▸ **Task to carry out**: All entries below must be given again word for word.

▸ **Supplied data**:

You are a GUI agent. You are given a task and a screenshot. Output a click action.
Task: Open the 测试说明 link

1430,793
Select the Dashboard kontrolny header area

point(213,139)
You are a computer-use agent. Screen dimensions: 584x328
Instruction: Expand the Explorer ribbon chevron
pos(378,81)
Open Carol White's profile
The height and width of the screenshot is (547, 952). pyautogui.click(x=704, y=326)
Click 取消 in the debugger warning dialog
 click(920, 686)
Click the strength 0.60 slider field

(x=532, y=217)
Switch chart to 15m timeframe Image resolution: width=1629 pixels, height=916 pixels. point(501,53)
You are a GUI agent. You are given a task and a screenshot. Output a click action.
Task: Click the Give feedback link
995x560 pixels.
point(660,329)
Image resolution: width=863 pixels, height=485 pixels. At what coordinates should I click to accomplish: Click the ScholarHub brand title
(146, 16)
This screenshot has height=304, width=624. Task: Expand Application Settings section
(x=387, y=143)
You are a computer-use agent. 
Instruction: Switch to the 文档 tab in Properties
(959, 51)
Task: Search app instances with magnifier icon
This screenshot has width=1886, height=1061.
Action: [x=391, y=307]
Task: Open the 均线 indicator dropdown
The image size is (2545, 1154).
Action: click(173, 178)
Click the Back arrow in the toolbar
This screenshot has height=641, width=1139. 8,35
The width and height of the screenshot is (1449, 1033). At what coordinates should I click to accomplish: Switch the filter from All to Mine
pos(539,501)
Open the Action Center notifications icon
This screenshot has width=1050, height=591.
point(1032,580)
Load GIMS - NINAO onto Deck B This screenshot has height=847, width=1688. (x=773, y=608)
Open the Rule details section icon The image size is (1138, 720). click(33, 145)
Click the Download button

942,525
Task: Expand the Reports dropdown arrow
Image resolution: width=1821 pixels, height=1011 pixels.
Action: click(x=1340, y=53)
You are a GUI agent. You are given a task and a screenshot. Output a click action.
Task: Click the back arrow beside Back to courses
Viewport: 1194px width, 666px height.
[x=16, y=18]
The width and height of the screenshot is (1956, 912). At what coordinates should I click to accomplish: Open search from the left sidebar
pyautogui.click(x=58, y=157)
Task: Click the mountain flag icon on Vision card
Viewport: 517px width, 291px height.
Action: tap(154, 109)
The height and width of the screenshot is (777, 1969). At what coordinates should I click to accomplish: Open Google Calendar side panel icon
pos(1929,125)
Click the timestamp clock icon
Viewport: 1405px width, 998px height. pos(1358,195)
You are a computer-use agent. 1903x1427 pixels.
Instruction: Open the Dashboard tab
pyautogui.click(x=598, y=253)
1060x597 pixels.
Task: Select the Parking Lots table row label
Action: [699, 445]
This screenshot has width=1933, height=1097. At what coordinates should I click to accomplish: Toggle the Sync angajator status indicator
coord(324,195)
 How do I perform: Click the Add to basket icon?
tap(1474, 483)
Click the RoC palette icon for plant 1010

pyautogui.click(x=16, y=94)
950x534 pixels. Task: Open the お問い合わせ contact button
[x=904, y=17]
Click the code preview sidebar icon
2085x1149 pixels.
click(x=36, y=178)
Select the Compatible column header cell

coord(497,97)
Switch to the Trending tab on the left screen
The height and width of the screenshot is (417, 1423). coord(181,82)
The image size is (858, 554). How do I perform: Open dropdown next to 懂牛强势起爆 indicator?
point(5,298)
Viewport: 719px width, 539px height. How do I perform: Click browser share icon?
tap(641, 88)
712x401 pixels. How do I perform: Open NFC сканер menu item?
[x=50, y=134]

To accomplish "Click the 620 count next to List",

▸ **The completed task**:
You are a GUI agent. You are given a task and a screenshot. Output a click action.
Task: Open the 测试说明 link

1430,793
Select the Dashboard kontrolny header area

point(213,139)
You are a computer-use agent. Screen dimensions: 584x328
Instruction: Expand the Explorer ribbon chevron
pos(378,81)
Open Carol White's profile
The height and width of the screenshot is (547, 952). pyautogui.click(x=704, y=326)
Click 取消 in the debugger warning dialog
 click(920, 686)
Click the strength 0.60 slider field

(x=532, y=217)
Switch chart to 15m timeframe Image resolution: width=1629 pixels, height=916 pixels. point(501,53)
You are a GUI agent. You are given a task and a screenshot. Output a click action.
Task: Click the Give feedback link
995x560 pixels.
point(660,329)
Image resolution: width=863 pixels, height=485 pixels. At what coordinates should I click to accomplish: Click the ScholarHub brand title
(146, 16)
This screenshot has height=304, width=624. Task: Expand Application Settings section
(x=387, y=143)
You are a computer-use agent. 
Instruction: Switch to the 文档 tab in Properties
(959, 51)
Task: Search app instances with magnifier icon
This screenshot has width=1886, height=1061.
Action: [x=391, y=307]
Task: Open the 均线 indicator dropdown
The image size is (2545, 1154).
Action: click(173, 178)
Click the Back arrow in the toolbar
This screenshot has height=641, width=1139. 8,35
The width and height of the screenshot is (1449, 1033). At what coordinates should I click to accomplish: Switch the filter from All to Mine
pos(539,501)
Open the Action Center notifications icon
This screenshot has width=1050, height=591.
point(1032,580)
Load GIMS - NINAO onto Deck B This screenshot has height=847, width=1688. (x=773, y=608)
Open the Rule details section icon The image size is (1138, 720). click(33, 145)
Click the Download button

942,525
Task: Expand the Reports dropdown arrow
Image resolution: width=1821 pixels, height=1011 pixels.
Action: click(x=1340, y=53)
You are a GUI agent. You are given a task and a screenshot. Output a click action.
Task: Click the back arrow beside Back to courses
Viewport: 1194px width, 666px height.
[x=16, y=18]
The width and height of the screenshot is (1956, 912). At what coordinates should I click to accomplish: Open search from the left sidebar
pyautogui.click(x=58, y=157)
Task: Click the mountain flag icon on Vision card
Viewport: 517px width, 291px height.
Action: tap(154, 109)
The height and width of the screenshot is (777, 1969). At what coordinates should I click to accomplish: Open Google Calendar side panel icon
pos(1929,125)
Click the timestamp clock icon
Viewport: 1405px width, 998px height. pos(1358,195)
You are a computer-use agent. 1903x1427 pixels.
Instruction: Open the Dashboard tab
pyautogui.click(x=598, y=253)
1060x597 pixels.
Task: Select the Parking Lots table row label
Action: [699, 445]
This screenshot has width=1933, height=1097. At what coordinates should I click to accomplish: Toggle the Sync angajator status indicator
coord(324,195)
 How do I perform: Click the Add to basket icon?
tap(1474, 483)
Click the RoC palette icon for plant 1010

pyautogui.click(x=16, y=94)
950x534 pixels. Task: Open the お問い合わせ contact button
[x=904, y=17]
Click the code preview sidebar icon
2085x1149 pixels.
click(x=36, y=178)
Select the Compatible column header cell

coord(497,97)
Switch to the Trending tab on the left screen
The height and width of the screenshot is (417, 1423). coord(181,82)
The image size is (858, 554). How do I perform: Open dropdown next to 懂牛强势起爆 indicator?
point(5,298)
Viewport: 719px width, 539px height. How do I perform: Click browser share icon?
tap(641, 88)
712x401 pixels. How do I perform: Open NFC сканер menu item?
[x=50, y=134]

To accomplish "Click the 620 count next to List",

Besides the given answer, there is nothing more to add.